Published 5:49 pm Friday, August 7, 2015

Football 101: Maplesville football coach Brent Hubbert teaches "Football 101 for Women" Thursday in the school's library. There were 49 participants.

Football 101: Maplesville football coach Brent Hubbert teaches “Football 101 for Women” Thursday in the school’s library. There were 49 participants.

By Brandon Sumrall | Special to the Advertiser

High school football players are used to being corrected by their coaches.

But this season, some unfortunate Maplesville players may even hear about their mistakes from the bleachers—or while sitting around the dinner table.

Forty-nine women gathered in the school’s library Thursday for the first “Football 101 for Women,” a class designed to teach the basics of football to a group that mostly included mothers of players.

During the hour-and-a-half class, MHS coach Hubbert and staff covered the importance of family involvement with the players.

“Your involvement with the kids goes a long way, even if it is as simple as asking them how their day was or simple words of encouragement,” Hubbert said.

While football may be just a game, Hubbert also explained the significance and lessons that the game teaches as the players progress through life.

“Football is a lot like life,” he said. “The players are facing challenges every day—just like the challenges that they are going to face in life. Life is hard; you better learn how to fight.”

The ladies also got a break down of all the equipment used by players as well as some of the costs involved with the equipment.

The coach then dove into the X’s and O’s of the game: covering offensive and defensive positions, why certain players wear certain numbers, a little about each position’s assignment, and even a few offensive and defensive plays.

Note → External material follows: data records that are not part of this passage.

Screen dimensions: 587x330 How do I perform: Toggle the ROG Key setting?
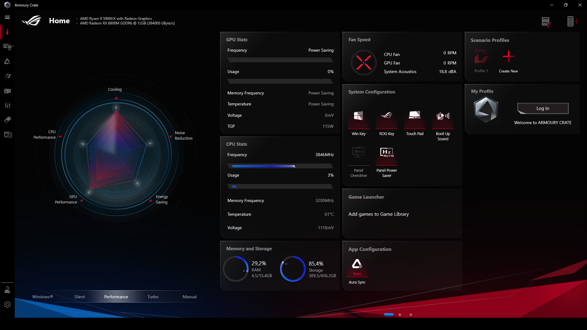tap(386, 116)
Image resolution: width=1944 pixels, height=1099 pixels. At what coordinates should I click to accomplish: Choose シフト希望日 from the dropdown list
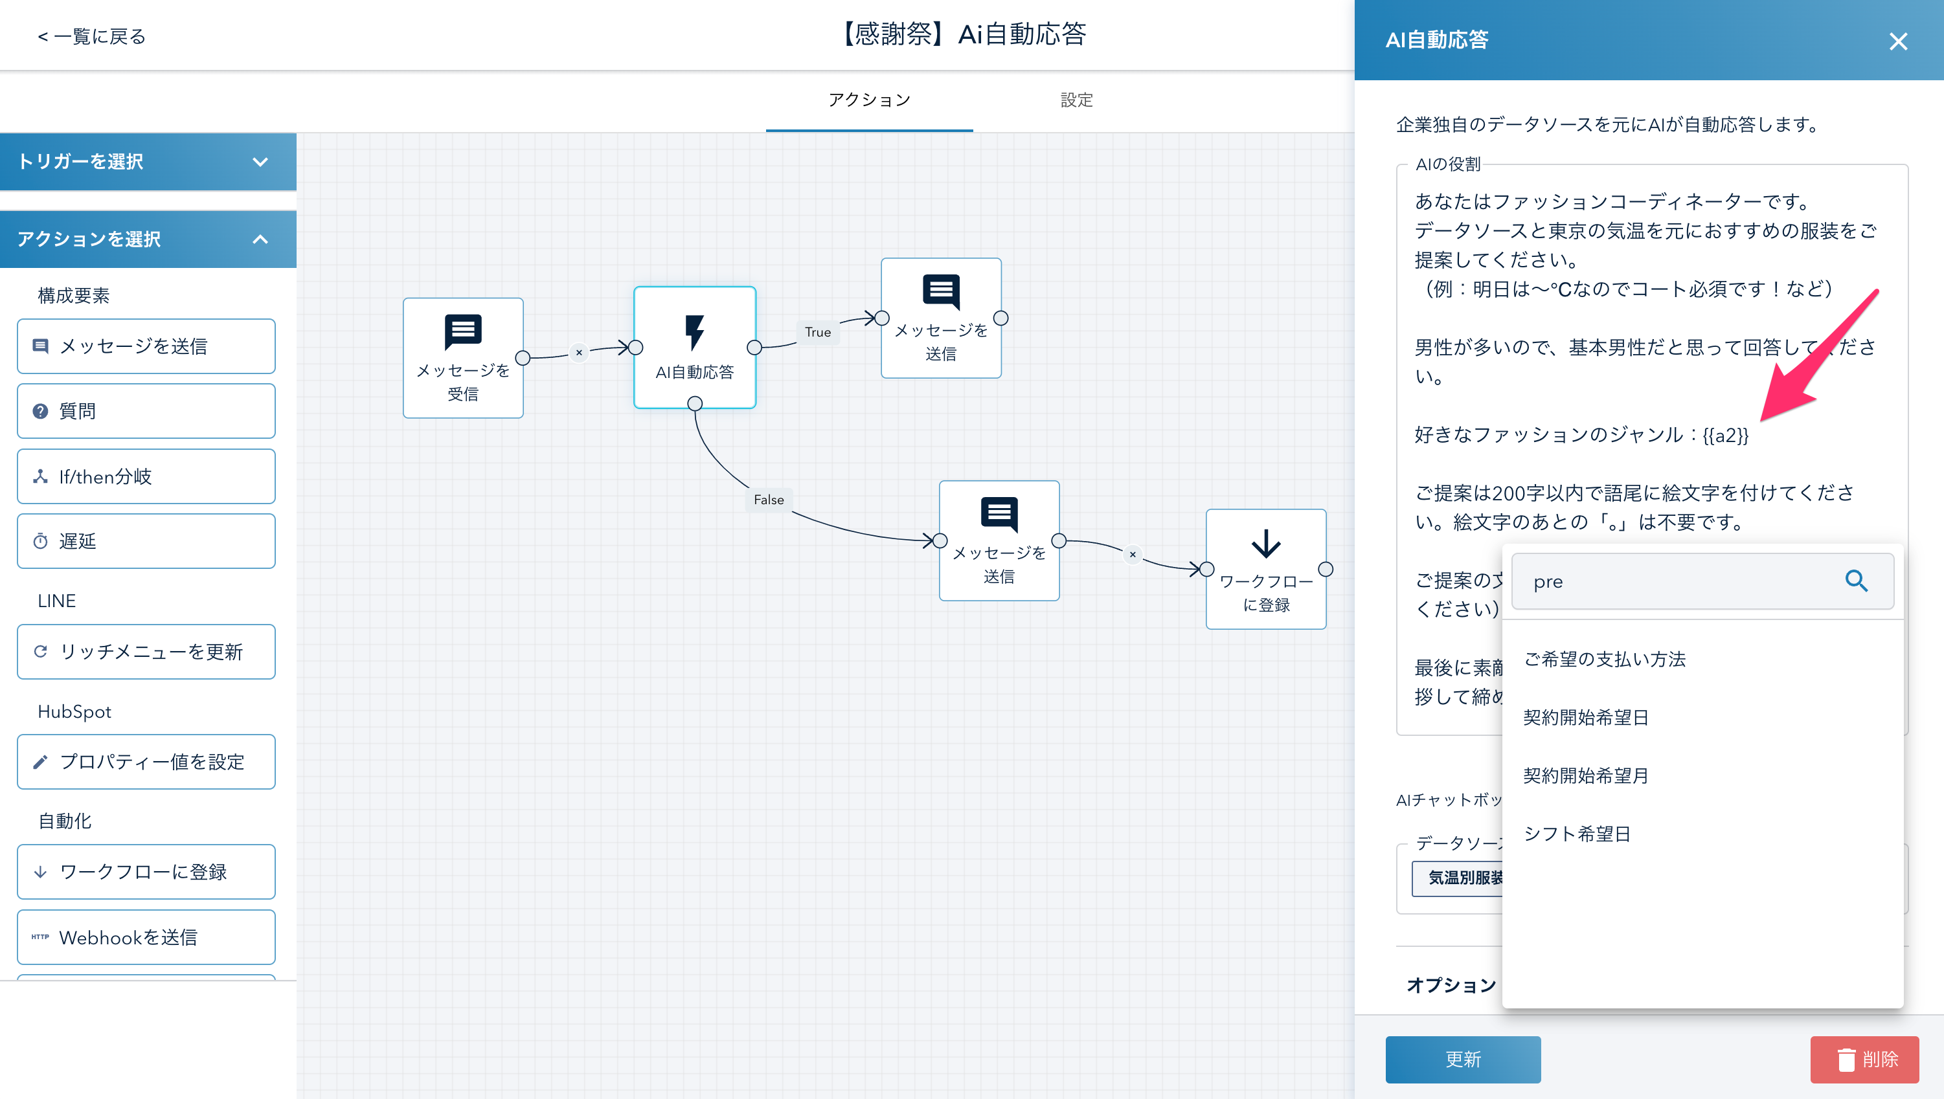tap(1577, 834)
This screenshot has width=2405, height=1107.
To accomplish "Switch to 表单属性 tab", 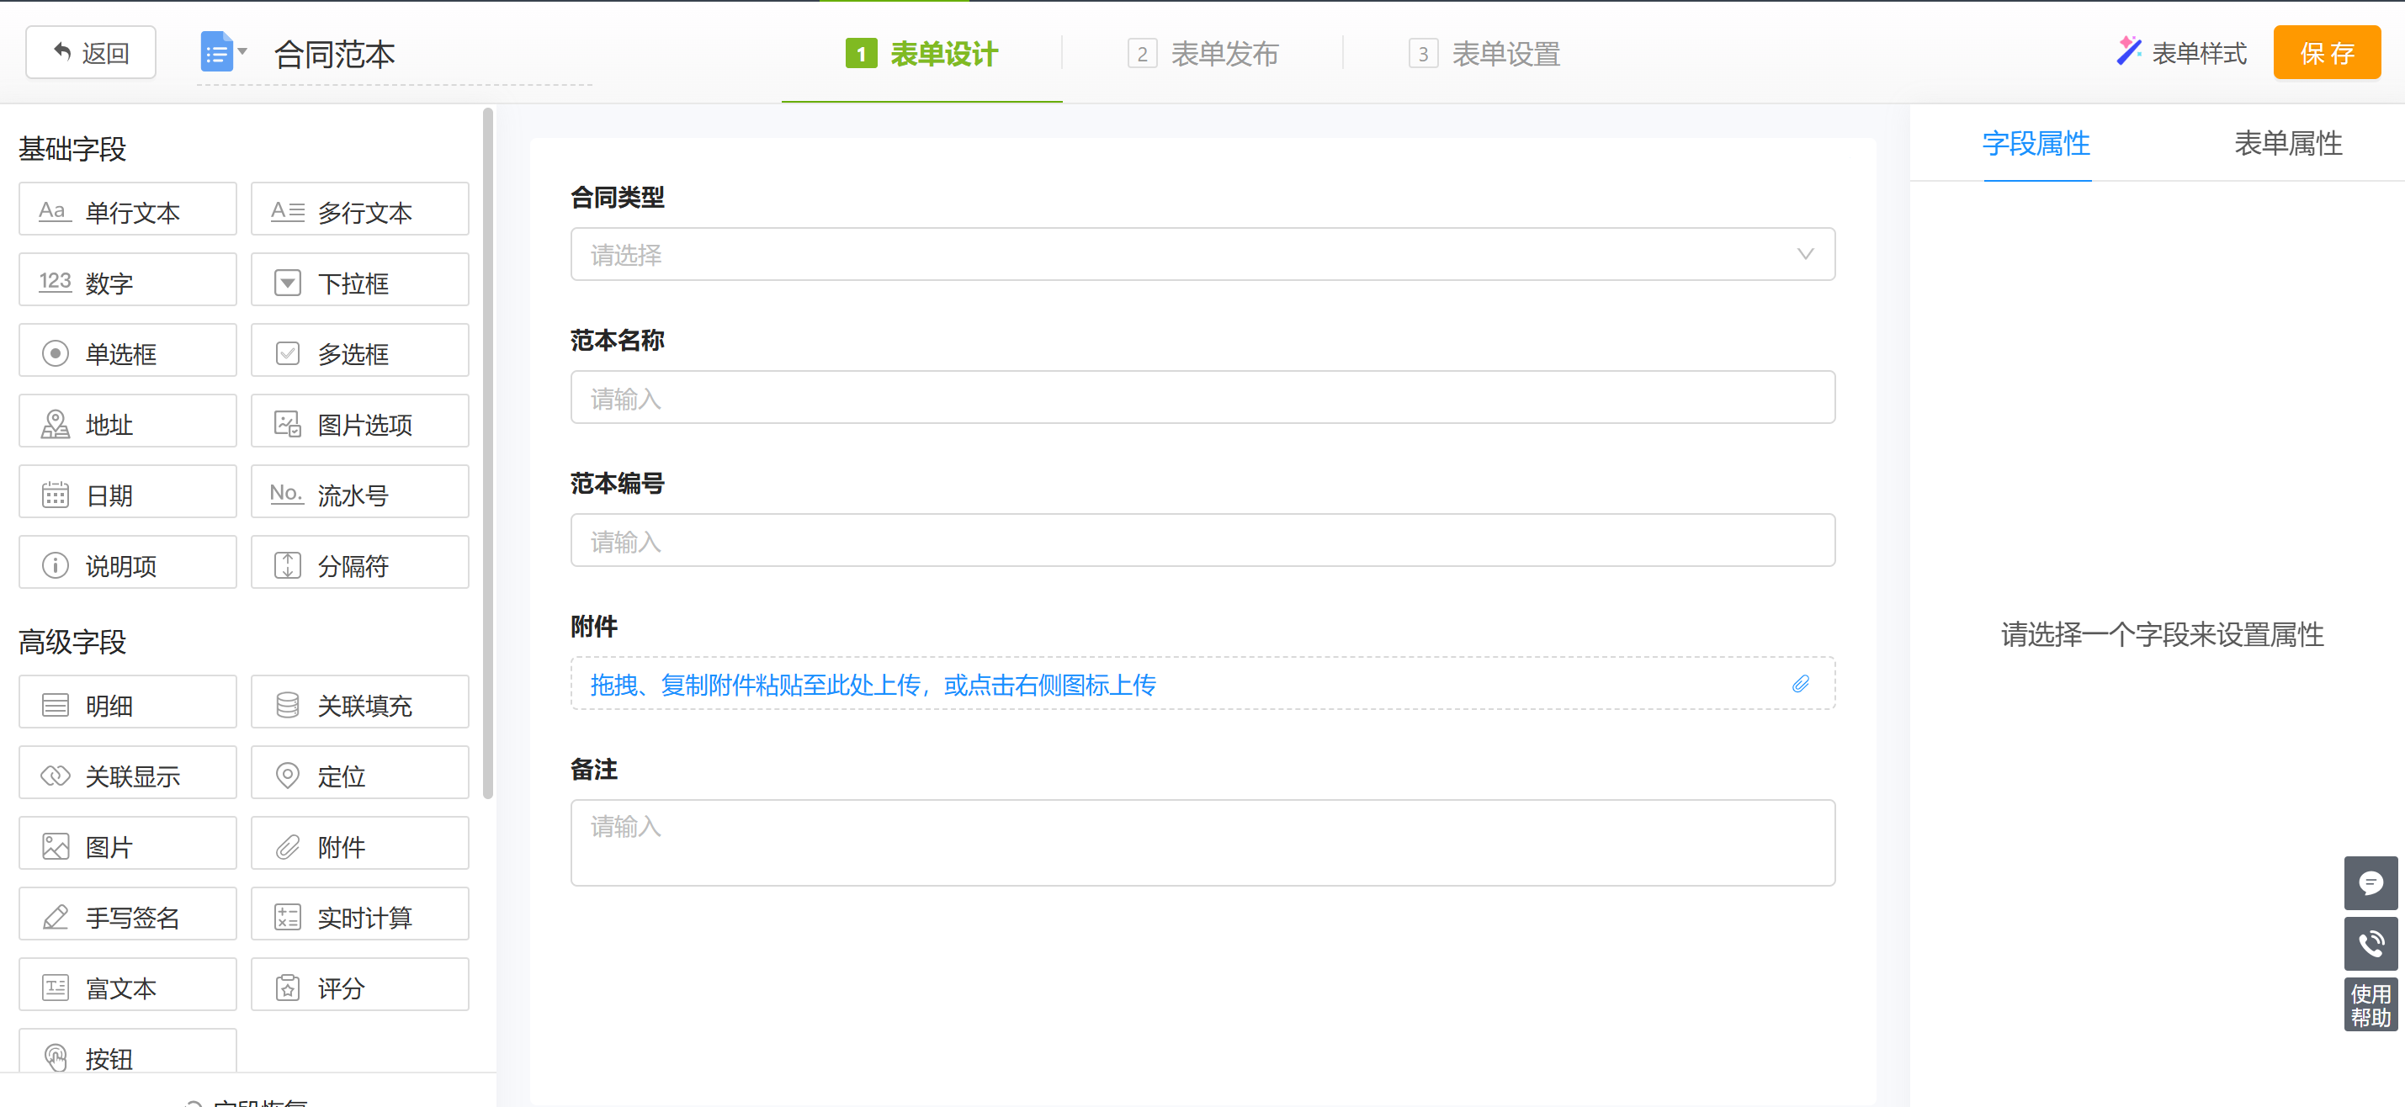I will click(2286, 144).
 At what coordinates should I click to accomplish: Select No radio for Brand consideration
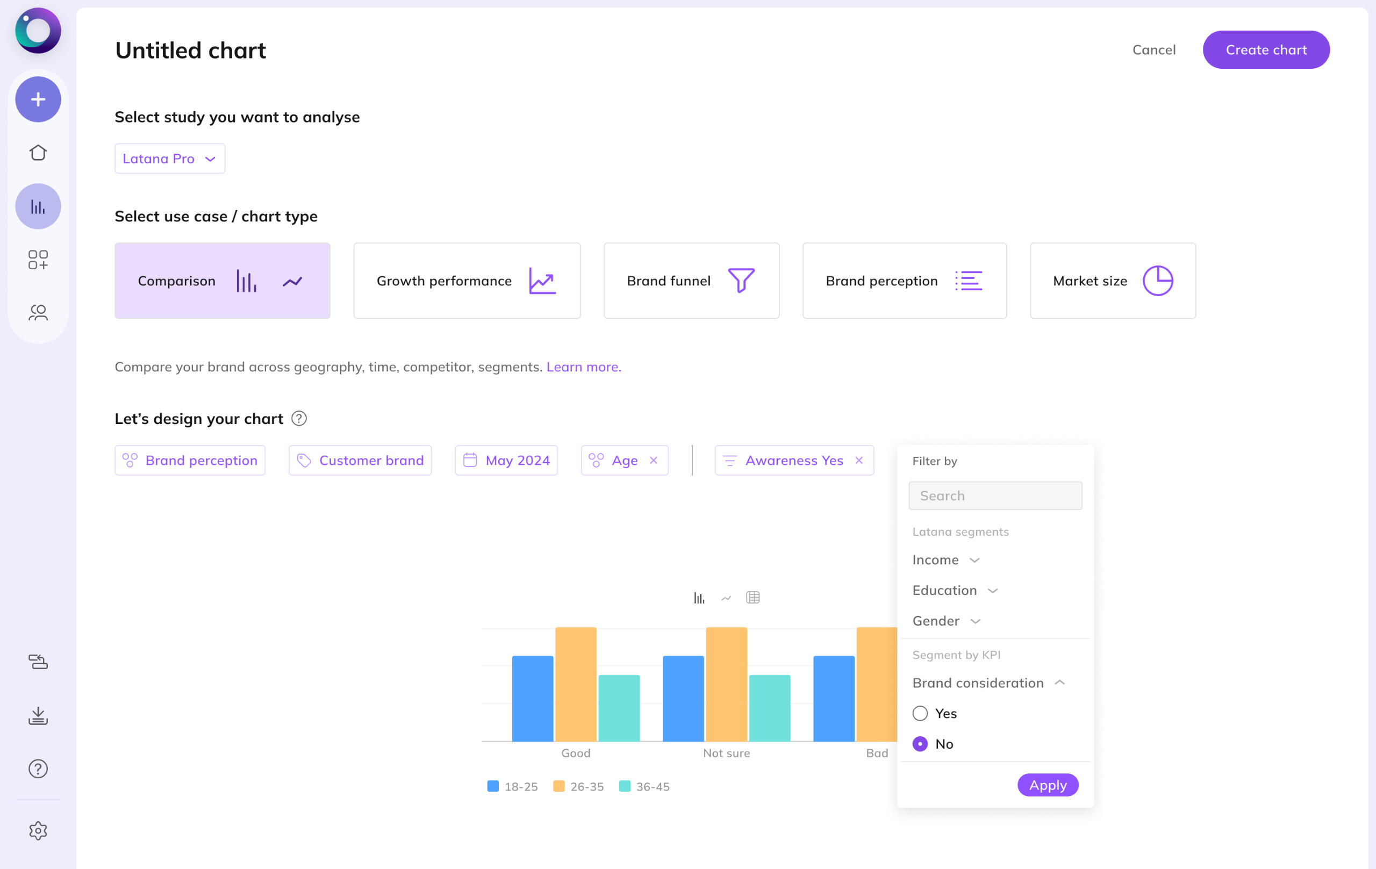click(919, 744)
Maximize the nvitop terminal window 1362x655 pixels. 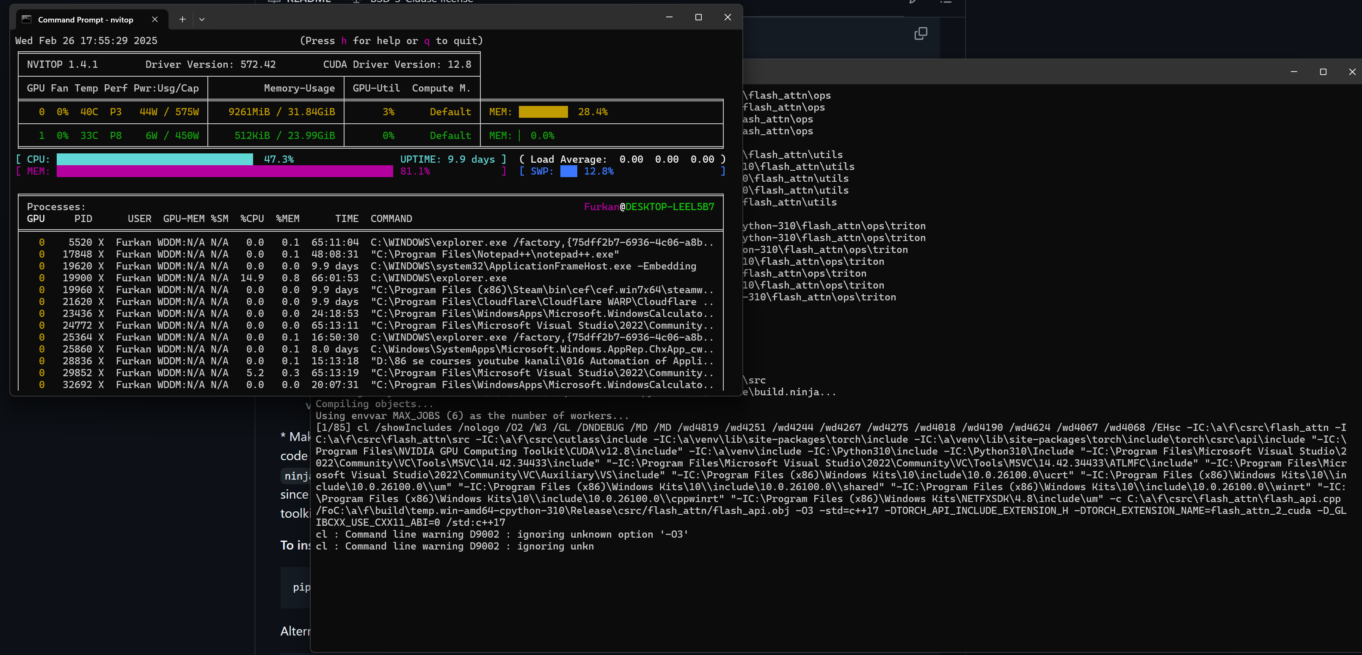point(698,17)
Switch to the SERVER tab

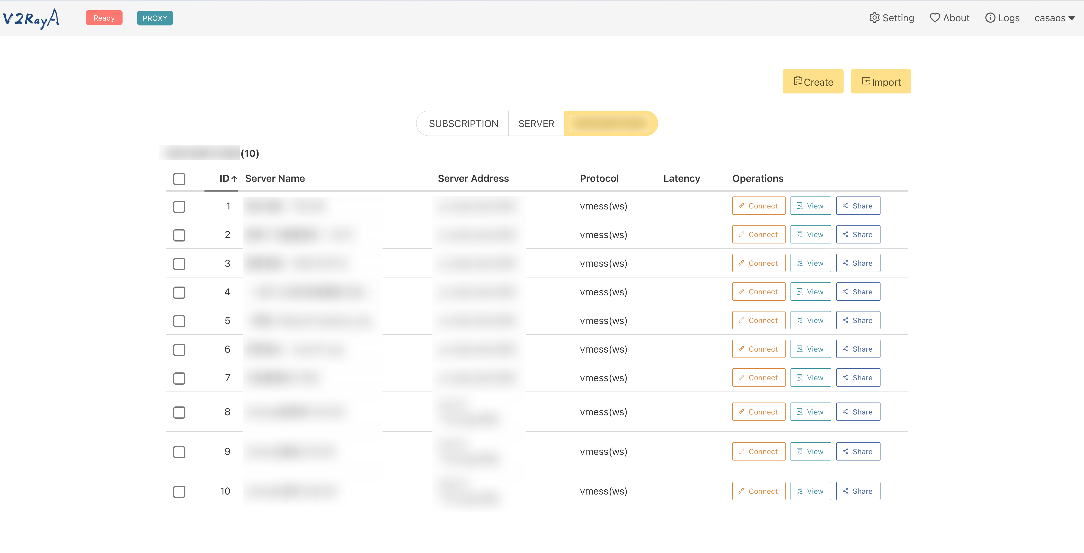(536, 124)
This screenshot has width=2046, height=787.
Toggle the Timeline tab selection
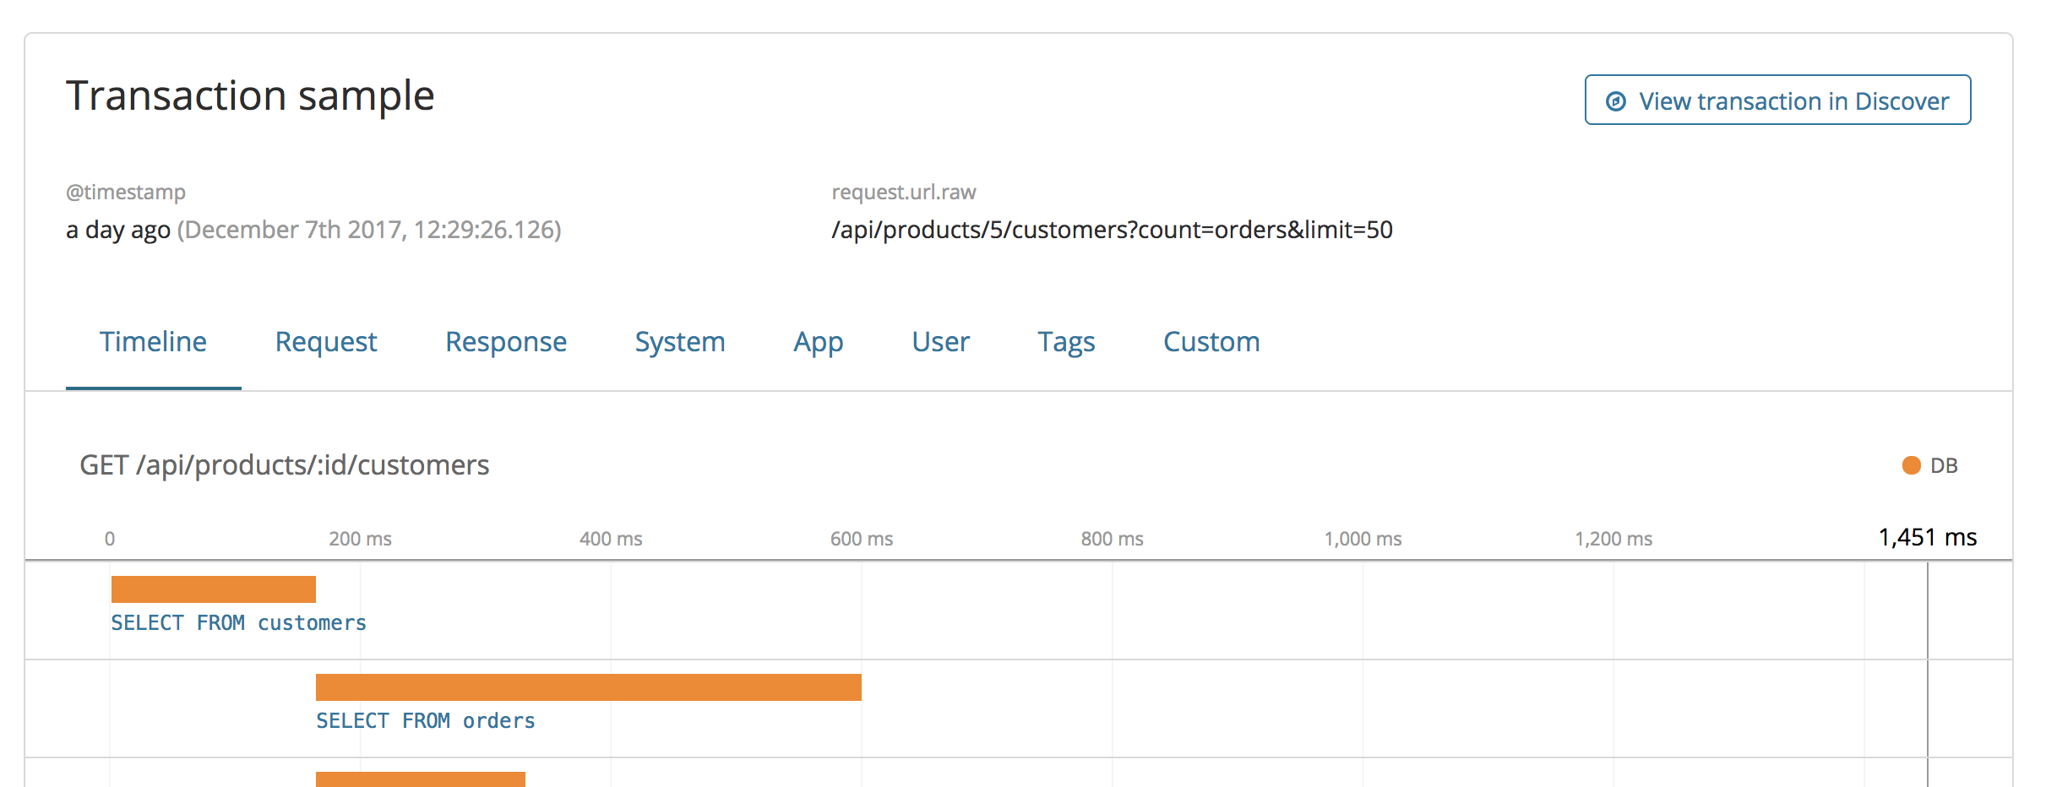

“I learned what a blitz was,” Kathy Hand said. “I have always heard it talked about or called out, and I always wondered what it was exactly. The coaches did an excellent job breaking it down and explaining it.”

Vickie Smith said she has a newfound respect for what the players have to learn.

“I learned the team cadence and how many plays the kids have to learn,” she said. “Now I know why they are always looking at the plays on their wrist bands.”

Hubbert said he has heard of colleges and larger high schools hosting such classes.

“I think it’s kind of catching on,” he said.

Hubbert said the coaching staff has typically met with parents of players before the season to go over rules and what is expected.

The class is part of an effort to encourage parents to become more involved in their sons’ efforts.

“I thought we’d do something a little bit different,” Hubbert said.

Fathers of players were invited to join the team on a three-day retreat to Camp Cosby. About 15 fathers participated, the coach said.

With the impressive attendance and excitement surrounding the event, Hubbert said he hopes to make the class a yearly event.

“We would love to do it again—maybe add a little to it and take them in the gym to run a couple of plays, show them how to huddle and line up, go over a couple more positional assignments,” he said. “Several mothers had contacted me about what position they wanted to play. There has been a lot of excitement about it.”